The Makgadikgadi Pans National Park is situated on State Land. People have never been resident in its waterless interior, but in times of drought, surrounding villagers were permitted to graze their livestock within the area, withdrawing them to their homes when conditions improved. The area was declared a game reserve in 1970 and in December 1992, the boundaries were extended and National Park status was attained. The present park covers some 4900 square kilometres.
Here, as with all parks and reserves, the use of an anti-malarial prophylactic is strongly recommended and, when travelling within these areas, a 4×4 vehicle, carrying emergency water and food, is necessary. Engaging 4-wheel drive before negotiating sandy patches not only minimises the possibility of becoming stuck, but also saves chewing up the road surfaces for others.
Both dry season and wet season visits to this park are recommended in order to witness the dramatic appearance of the pans at their driest, to experience the transformation to a water wonderland and see the wildebeest and zebra migrations, in the wet season. Linking a few days in Makgadikgadi with a similar period of time in its nearby sister park, Nxai Pan, will give visitors a distinctly different experience. Makgadikgadi – a vast wilderness of space and timelessness.

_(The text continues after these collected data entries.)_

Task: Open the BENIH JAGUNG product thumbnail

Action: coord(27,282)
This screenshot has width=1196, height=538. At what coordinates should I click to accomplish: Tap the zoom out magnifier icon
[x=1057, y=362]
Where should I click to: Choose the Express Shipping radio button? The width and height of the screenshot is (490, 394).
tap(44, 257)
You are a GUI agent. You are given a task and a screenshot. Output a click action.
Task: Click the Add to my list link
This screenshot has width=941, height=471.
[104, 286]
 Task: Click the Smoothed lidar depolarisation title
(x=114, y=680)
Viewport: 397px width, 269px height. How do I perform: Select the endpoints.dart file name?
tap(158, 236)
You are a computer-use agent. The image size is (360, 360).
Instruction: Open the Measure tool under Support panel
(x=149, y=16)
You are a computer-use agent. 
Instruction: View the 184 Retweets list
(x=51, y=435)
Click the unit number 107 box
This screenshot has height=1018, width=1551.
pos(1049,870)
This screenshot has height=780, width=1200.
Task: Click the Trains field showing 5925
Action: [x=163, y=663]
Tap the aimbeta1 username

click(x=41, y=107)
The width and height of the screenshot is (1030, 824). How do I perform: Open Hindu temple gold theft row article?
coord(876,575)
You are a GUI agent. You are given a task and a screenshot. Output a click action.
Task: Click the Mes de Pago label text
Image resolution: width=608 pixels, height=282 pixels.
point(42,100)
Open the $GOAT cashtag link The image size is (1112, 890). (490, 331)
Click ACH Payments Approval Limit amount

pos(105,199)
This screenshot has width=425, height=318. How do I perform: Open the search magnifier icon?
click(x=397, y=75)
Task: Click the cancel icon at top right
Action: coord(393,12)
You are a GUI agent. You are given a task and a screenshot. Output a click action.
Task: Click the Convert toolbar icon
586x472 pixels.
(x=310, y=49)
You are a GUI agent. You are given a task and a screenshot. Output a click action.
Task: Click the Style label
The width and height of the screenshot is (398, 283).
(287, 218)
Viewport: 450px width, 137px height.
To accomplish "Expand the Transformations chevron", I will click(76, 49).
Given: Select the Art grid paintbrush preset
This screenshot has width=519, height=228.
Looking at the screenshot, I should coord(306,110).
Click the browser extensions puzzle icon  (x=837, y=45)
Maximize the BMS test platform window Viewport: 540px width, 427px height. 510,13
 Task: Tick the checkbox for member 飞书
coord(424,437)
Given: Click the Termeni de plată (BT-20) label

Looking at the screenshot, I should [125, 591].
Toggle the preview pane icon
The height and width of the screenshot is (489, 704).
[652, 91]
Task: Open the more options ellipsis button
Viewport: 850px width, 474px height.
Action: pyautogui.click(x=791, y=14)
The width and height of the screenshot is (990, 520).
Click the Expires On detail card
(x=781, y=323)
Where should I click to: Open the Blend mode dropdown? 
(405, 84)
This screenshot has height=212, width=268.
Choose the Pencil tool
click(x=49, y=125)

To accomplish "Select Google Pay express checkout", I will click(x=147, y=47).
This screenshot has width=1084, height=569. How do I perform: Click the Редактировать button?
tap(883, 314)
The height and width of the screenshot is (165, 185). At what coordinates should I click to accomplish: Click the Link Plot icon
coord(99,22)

Sports & natureIn the wet season, this reserve can offer good wildlife viewing, particularly when large herds of zebra and wildebeest begin their westward migration to the Boteti region. other species include gemsbok, eland and red hartebeest, as well as kudu, bushbuck, duiker, giraffe, springbok, steenbok, and even elephant, with all the accompanying predators, as well as the rare brown hyena. No vegetation can grow on the salty surface of the pans, but the fringes are covered with grasslands. Massive baobab trees populate some fringe areas – and their silhouettes create dramatic landscapes against a setting sun.
Culture and history infoAfrica’s most famous explorer, Dr. David Livingstone, crossed these pans in the 19th century, guided by a massive baobab, Chapman’s Tree – believed to be 3 000 to 4 000 years old, and the only landmark for hundreds of miles around. Seeing this amazing tree today, you are given entry to an era when much of the continent was uncharted, and explorers often risked their lives navigating the wilderness on oxcarts through rough and grueling terrain. The Makgadikgadi is in fact a series of pans, the largest of which are Sowa and Ntwetwe, both of which are surrounded by a myriad of smaller pans. North of these two pans are Kudiakam pan, Nxai Pan and Kaucaca Pan. Interspersed between the pans are sand dunes, rocky islands and peninsulas, and desert terrain.